Given the rhetoric of how much physicians hate reform, you would think doctors were very happy before reform passed.  You’d be wrong.  With the exception of Austria and Germany, fewer doctors were satisfied with practicing medicine [in the US] than any other surveyed country.

4) Claiming that hip replacements and cataract surgeries happen faster in the US does not prove that a single payer system doesn’t work

When people want to demonize single payer systems, they always wind up going after rationing, and more often than you’d think with hip replacements…

It’s not true.  They don’t deny hip replacements to the elderly.  But there’s more.

Do you know who gets most of the hip replacements in the United States?  The elderly.

Do you know who pays for care for the elderly in the United States?  Medicare.

Do you know what Medicare is?  A single-payer system.

5) Canada’s wait times aren’t due to its being a singe-payer system

The wait times that Canada might experience are not caused by its being a single payer system.

Do you know who pays for care for the elderly in the United States?  Medicare.

Do you know what Medicare is?  A single-payer system.

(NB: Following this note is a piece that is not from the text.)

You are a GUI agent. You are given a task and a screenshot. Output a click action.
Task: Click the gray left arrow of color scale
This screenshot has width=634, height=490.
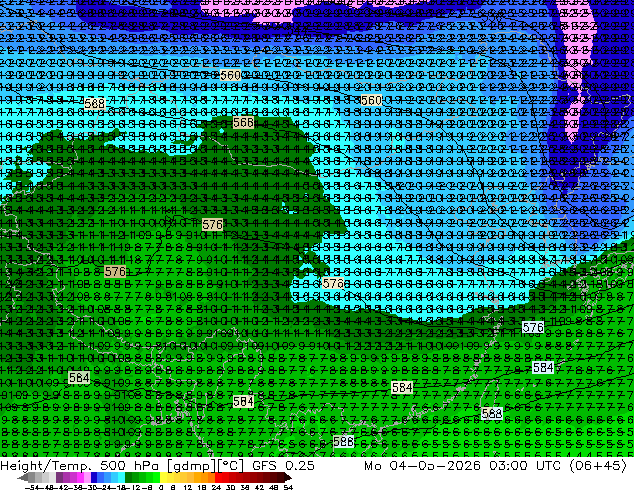(x=22, y=477)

So our single-payer system manages not to have the wait times issue theirs does. There must be some other reason for the wait times. There is, of course. It’s this:

Canada isn’t some dictatorship. They aren’t oppressed. In 1966, the democratically elected government enacted their single-payer health care system (also known as Medicare). Since then, as a country, they have made a conscious decision to hold down costs. One of the ways they do that is by limiting supply, mostly for elective things, which can create wait times. Their outcomes are otherwise comparable to ours.

Please understand, the wait times could be overcome. They could spend more. They don’t want to. We can choose to dislike wait times in principle, but they are a byproduct of Canada’s choice to be fiscally conservative.  They chose this. In a rational world, those who are concerned about health care costs and what they mean to the economy might respect that course of action. But instead, we attack.

6) Since Canada adopted their single payer system, infant mortality has dropped below that of the US

3

Many people have told me that infant mortality used to be higher in Canada than in the US, but since the passage of (Canadian) Medicare, that hasn’t been the case.  The chart above, which I made from OECD data, would tend to agree.

I know the usual knocks against infant mortality as a population metric of quality.  But I’d like to hear a good alternate explanation (if one exists) for the trend you see above.  Links to evidence or data supporting your theory will get you extra points.

7) In Canada, they may “ration” by making some people wait for some things, but here in the US we also “ration” – by cost

About one-third of Americans report that they didn’t go to the doctor when sick, didn’t get recommended care when needed, did not fill a prescription, or skipped doses of medications in the last year because of cost.

How scary now is “socialized” medicine, or perhaps an even better question, how bad and broken is the American Health Care System where more doctors are leaving for countries with single-payer plans and where mortality rates are lower than the U.S.?

 

As a footnote it was revealed today (6/7/11) that Conservative British Prime Minister “promises not to create an ‘American style private’ health system” as the British government attempts to “avoid a crisis” in future funding of the National Health Service” as Cameron sees it.

The belief that single payer plans are embraced only by radical liberals is put to rest with this announcement.  It should be noted too that Cameron’s good fortune to win the PM seat was based in part on his campaign promise “to protect the National Health System from privatization.”